## START SELECTION

This might be hard to believe, but I first heard that there was an LFA in town, when doing my daily browsing on Zerotohundred.com. Yes, despite contributing here myself, news of an LFA in Malaysia had flown under my radar, and I had no idea one was headed down here. To set things straight, I made my way to Wing Hin’s Lexus showroom in Sg Besi, and set an appointment for some private time with the elusive machine.
You see, the LFA is a very rare breed of supercar. Malaysia has a pretty special cache of rare exotics (think Veyron, CCX, SLR, Enzo, Mirage GT), but as far as I know, there are no LFAs here. Only 500 units will be built; each one meticulously built by hand. Production rate is a whopping one unit per day, from Lexus’ dedicated factory in Aichi prefecture, Japan. Constructed largely from carbonfibre composite, each unit is sold at an accrued loss to Lexus. The unit you see in our pictures isn’t even a production model; it is a development unit that belongs to TRD Japan, on-loan to Wing Hin. Exclusive? Very much so…
A majority of the LFA’s chassis and body work is made from the magical lightweight black stuff – carbonfibre. Although the car was initially slated to be constructed from aluminum alloy, extra weight needed to be shed in order to achieve Lexus’ benchmark time at the Nürburgring Nordschleife. The decision to switch from aluminum to carbonfibre led not just to extended development times, but also cost a very significant amount of money. It wasn’t just the additional time needed for research – Toyota accomplished in one year what would normally have taken ten; production time was also extended. The autoclave that bakes the LFA’s CF parts works non-stop day through night, and is capable of producing just one car a day.
Looking at the LFA, you get a distinct impression of its Japanese roots. It doesn’t look as mental as a Continental supercar would, but yet there is a sense of engineering perfection. Every edge, ridge, and vent is there with a function. Take the edges on the side mirrors as an example – they’re there to direct air towards the scoop over the rear fenders, which itself feeds the radiators. Despite its sedate looks, the LFA has a relatively low co-efficient drag of 0.31cd and Lexus claims their car produces more downforce than any of its rivals.

## END SELECTION
## START ENTRIES SHOWN

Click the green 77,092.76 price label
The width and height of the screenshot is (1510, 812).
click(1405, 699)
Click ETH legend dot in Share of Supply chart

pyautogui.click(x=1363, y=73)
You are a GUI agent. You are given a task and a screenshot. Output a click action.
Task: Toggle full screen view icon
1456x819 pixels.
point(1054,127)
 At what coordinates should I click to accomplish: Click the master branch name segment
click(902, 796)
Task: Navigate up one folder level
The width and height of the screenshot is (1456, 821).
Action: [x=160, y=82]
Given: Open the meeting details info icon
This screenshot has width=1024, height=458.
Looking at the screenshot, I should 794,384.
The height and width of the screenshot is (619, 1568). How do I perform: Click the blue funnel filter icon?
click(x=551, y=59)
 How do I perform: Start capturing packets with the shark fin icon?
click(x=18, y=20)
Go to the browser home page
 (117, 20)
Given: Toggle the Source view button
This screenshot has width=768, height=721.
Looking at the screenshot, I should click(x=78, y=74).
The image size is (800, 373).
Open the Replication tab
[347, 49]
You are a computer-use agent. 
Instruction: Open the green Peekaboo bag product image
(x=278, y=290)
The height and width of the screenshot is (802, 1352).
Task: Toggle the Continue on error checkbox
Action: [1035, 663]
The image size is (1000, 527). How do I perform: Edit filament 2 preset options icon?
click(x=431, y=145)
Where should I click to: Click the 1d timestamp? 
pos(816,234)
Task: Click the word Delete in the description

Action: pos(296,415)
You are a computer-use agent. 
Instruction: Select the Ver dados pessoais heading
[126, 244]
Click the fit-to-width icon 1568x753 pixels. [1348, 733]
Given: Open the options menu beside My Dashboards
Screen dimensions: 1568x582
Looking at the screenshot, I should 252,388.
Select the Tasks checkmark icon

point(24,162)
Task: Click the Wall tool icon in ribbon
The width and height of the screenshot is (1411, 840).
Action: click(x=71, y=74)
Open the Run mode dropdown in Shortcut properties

## END ENTRIES SHOWN

REQUESTS:
**1)** List every rare exotic car that the Lexus LFA article names as part of Malaysia's collection.
**2)** What drag coefficient does the Lexus LFA article give for the car?
**3)** Continue the Lexus LFA article from its final sentence.

ANSWERS FOR THE EXERCISE:
**1)** Veyron, CCX, SLR, Enzo, Mirage GT

**2)** 0.31cd

**3)**
Powering the LFA is a Yamaha sourced V10 engine. Many of our readers would have already watched videos of the LFA online, but these videos can’t quite convey just how raw the engine sounds like in person. Turn the key in the ignition, step on the brakes, then press the ‘Start’ button; and the hairs on my arms prickled as I listen to the LFA come to life. Most V10 powerplants have a bassy tone, but this one sounds very different – especially when revved towards its 9,000rpm red line.
The engine is hand-built by Yamaha, before it makes its way down to the Lexus factory where it is assembled with the rest of the components. Following on Lexus’ lightweight goal, no expense was spared to keep weight pared down. This is reflected by the materials used in the construction of the engine: titanium, magnesium and aluminum. Lexus says that the result from this is an engine that is the size of a V8, with the power of a V12, yet weighing only as much as a V6. And if I didn’t mention before, it sounds phenomenal; the car’s wailing shriek close to that of an F1 machine. My biggest regret that day then was that the SD card in my GoPro had ended up getting corrupted; I did my best to salvage and compile whatever videos I had left for this entry.
Although a vast fortune, not to mention a ten year development period, was spent to put the LFA to production, its performance figures seem somewhat sterile. 552bhp/480Nm and a zerotohundred sprint of 3.7 seconds means the LFA isn’t even able to best the crop of baby supercars from the Ferrari or Lamborghini stables. With so much effort spent on keeping a low mass, an almost even 48:52 weight distribution, and on that spectacular soundtrack, I suppose you could say it was to create a car that would feel perfect when driven, instead of a ballistic performance machine. In some ways, a Toyota 86 cranked up to 20 notches or so, would be an apt description. Unfortunately, we weren’t allowed to head out on open roads with the car; it would have been interesting to see how it performed on our regular test roads.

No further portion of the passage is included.